Spiegel found potential connections that the many organs that make up the abdominal tract — ones which “form a superstructure” — may be prone to pressure from the Earth’s gravitational, 1G forces (9.8 meters per second squared).
“Our body systems are constantly pulled downward,” Spiegel said in a press release. “If these systems cannot manage the drag of gravity, then it can cause issues like pain, cramping, lightheadedness, sweating, rapid heartbeat and back issues — all symptoms seen with IBS. It can even contribute to bacterial overgrowth in the gut, a problem also linked to IBS.”
He describes this phenomenon as “gravity mismanagement,” saying this can trick a person, usually under duress, into thinking that major physical changes are coming to their environment.
“As alignment with gravity falters and there is a mismatch between expected vs actual G-force strain, pain grows in frequency and intensity,” he wrote. “In essence, musculoskeletal pain can serve as a direct marker of gravity mismanagement.”
And, yes, IBS might be partly psychological — but still tied to gravity, according to the doctor.
“Our nervous system also evolved in a world of gravity, and that might explain why many people feel abdominal ‘butterflies’ when anxious,” Spiegel said.

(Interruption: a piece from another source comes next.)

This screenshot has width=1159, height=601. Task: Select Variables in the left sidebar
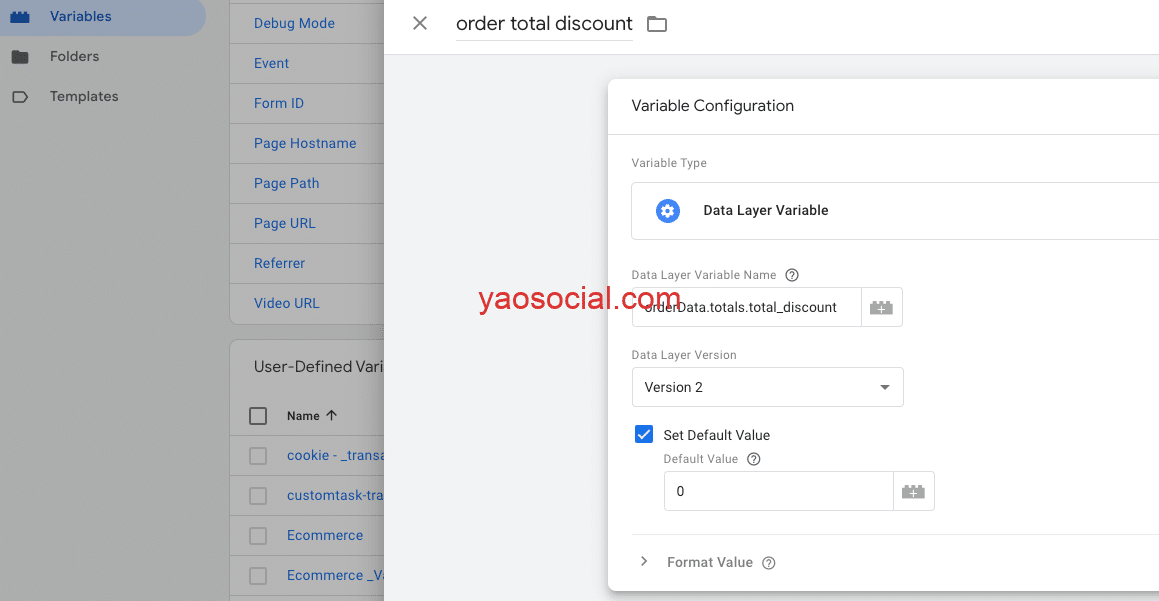[80, 17]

“It’s curious that these ‘gut feelings’ also occur when falling toward Earth, like when dropping on a roller coaster or in a turbulent airplane. The nerves in the gut are like an ancient G-force detector that warns us when we’re experiencing — or about to experience — a dangerous fall.”
He theorizes that when a person feels anxiety run its course through their digestive tract, they may be subconsciously bracing for changes in gravity as if they’re going down a roller coaster.
“People with IBS might be prone to over-predicting G-force threats that never occur,” Spiegel continued.
Just like how some can handle the big drop on a roller coaster better than others, the same principle applies to how their systems manage gravity while anxious. He calls this concept “G-force vigilance.”
Spiegel also pontificates that a lack of serotonin — a brain-secreted chemical tied to IBS, anxiety and depression when hypo-produced — could be a side effect of Earth’s geophysical conditions.
“These may be forms of gravity intolerance.”